ALTER TABLE  SAKAI_USER_ID_MAP 
  DROP PRIMARY KEY, 
  ADD _USER_ID INT AUTO_INCREMENT NOT NULL FIRST, 
  ADD PRIMARY KEY ( _USER_ID, USER_ID );

When this is done, the _USER_ID field exists and has all number values for the primary key exactly as you would expect. With the "DROP TABLE" at the top, you can run this over and over to experiment with variations.
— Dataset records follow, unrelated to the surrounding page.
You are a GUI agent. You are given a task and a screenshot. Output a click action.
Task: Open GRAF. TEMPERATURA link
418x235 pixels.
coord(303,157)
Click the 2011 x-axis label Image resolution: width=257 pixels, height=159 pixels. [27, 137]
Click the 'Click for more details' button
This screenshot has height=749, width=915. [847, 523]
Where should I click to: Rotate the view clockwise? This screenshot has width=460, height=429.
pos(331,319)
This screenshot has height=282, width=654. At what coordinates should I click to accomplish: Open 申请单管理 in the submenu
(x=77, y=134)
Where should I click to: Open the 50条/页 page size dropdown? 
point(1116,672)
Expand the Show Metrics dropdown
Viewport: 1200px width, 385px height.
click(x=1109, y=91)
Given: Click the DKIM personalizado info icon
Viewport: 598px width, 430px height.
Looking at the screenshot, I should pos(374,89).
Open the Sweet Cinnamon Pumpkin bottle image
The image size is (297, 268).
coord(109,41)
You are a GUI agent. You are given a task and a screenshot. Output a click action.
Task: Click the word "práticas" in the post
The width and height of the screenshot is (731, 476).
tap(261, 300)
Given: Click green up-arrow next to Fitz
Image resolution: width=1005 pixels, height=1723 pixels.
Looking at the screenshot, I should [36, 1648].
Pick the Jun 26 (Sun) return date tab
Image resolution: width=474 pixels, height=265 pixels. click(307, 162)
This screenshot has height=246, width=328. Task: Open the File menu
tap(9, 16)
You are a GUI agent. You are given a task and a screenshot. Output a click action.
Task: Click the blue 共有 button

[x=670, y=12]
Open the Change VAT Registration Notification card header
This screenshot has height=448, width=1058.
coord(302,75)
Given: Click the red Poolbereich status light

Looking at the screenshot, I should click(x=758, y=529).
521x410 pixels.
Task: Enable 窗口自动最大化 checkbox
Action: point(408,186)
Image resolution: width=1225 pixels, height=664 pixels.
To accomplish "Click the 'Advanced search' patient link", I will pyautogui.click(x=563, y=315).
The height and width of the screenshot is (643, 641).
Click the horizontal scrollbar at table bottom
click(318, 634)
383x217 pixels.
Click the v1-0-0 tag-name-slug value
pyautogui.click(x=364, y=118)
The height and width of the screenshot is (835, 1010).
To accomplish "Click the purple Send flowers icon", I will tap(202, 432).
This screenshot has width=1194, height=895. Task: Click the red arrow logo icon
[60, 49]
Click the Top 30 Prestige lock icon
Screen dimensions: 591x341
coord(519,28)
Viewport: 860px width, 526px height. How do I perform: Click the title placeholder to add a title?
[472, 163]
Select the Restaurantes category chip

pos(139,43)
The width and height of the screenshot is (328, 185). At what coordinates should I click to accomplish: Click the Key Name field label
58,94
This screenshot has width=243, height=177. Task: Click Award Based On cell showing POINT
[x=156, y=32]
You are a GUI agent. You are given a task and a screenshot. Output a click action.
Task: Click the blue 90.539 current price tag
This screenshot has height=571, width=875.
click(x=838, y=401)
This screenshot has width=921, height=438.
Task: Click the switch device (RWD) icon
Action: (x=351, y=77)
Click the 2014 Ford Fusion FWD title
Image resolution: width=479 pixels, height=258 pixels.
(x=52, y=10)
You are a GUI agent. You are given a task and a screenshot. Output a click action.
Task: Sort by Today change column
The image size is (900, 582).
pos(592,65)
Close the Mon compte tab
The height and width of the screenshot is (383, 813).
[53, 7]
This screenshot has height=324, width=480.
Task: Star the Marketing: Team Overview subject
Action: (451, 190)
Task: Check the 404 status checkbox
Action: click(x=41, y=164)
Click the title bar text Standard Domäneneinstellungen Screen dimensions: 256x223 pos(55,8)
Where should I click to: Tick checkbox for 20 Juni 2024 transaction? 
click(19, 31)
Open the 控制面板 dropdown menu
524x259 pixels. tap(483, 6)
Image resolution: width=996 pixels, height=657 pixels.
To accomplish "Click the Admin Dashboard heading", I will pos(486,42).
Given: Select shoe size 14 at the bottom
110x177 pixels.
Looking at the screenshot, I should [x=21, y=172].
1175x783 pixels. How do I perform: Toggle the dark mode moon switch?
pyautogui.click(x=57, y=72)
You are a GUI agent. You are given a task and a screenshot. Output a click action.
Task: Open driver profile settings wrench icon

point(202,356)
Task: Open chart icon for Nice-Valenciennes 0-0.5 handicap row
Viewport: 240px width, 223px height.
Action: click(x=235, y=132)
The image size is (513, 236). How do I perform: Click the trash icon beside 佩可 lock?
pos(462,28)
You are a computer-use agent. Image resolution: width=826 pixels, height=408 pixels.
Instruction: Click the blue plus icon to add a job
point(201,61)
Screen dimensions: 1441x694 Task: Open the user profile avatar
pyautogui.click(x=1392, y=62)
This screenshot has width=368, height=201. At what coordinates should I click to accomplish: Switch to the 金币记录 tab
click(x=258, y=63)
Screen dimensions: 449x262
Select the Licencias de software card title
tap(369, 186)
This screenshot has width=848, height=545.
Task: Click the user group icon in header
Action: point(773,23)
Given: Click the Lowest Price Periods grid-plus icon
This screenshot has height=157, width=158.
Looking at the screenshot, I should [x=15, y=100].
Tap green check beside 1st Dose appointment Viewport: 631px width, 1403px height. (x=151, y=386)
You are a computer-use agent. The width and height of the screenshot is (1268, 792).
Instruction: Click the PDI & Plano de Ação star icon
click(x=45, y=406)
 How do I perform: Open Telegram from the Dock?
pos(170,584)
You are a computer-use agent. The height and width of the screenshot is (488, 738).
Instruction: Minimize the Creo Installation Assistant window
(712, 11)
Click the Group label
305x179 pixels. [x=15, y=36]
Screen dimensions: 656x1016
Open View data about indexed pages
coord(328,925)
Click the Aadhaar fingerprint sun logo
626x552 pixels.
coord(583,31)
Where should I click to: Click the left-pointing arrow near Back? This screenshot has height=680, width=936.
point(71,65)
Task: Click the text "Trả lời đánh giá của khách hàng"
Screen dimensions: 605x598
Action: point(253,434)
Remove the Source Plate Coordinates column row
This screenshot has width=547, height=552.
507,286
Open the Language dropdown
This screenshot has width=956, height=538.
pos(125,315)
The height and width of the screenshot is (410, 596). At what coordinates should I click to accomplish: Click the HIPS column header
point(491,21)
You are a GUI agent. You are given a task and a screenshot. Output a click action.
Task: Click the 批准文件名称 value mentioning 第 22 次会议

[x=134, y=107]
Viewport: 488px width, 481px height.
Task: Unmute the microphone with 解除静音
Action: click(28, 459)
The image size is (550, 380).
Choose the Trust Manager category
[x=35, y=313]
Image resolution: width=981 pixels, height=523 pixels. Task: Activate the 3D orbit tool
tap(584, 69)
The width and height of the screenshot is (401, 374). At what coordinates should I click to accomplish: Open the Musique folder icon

What I have not been able to get working is the situation where there are incoming FOREIGN KEYs that already point at the USER_ID field. I get this message when I try to do a more complex example with an incoming foreign key from another table.

#1025 - Error on rename of './zap/#sql-da07_6d' to './zap/SAKAI_USER_ID_MAP' (errno: 150)

I am guessing that I need to tear down all foreign keys before doing the ALTER table and then rebuild them afterwards. But for now I wanted to share this solution to a more challenging version of the original question in case others ran into this situation.

Upvotes: 3

Michael Berkowski
Michael Berkowski

Reputation: 270609

An ALTER TABLE statement adding the PRIMARY KEY column works correctly in my testing:

ALTER TABLE tbl ADD id INT PRIMARY KEY AUTO_INCREMENT;

On a temporary table created for testing purposes, the above statement created the AUTO_INCREMENT id column and inserted auto-increment values for each existing row in the table, starting with 1.

Upvotes: 335

Dave
Dave

Reputation: 31

The easiest and quickest I find is this

ALTER TABLE mydb.mytable 
ADD COLUMN mycolumnname INT NOT NULL AUTO_INCREMENT AFTER updated,
ADD UNIQUE INDEX mycolumnname_UNIQUE (mycolumname ASC);

Upvotes: 3

reflexiv
reflexiv

Reputation: 1723

For those like myself getting a Multiple primary key defined error try:

ALTER TABLE `myTable` ADD COLUMN `id` INT AUTO_INCREMENT UNIQUE FIRST NOT NULL;

On MySQL v5.5.31 this set the id column as the primary key for me and populated each row with an incrementing value.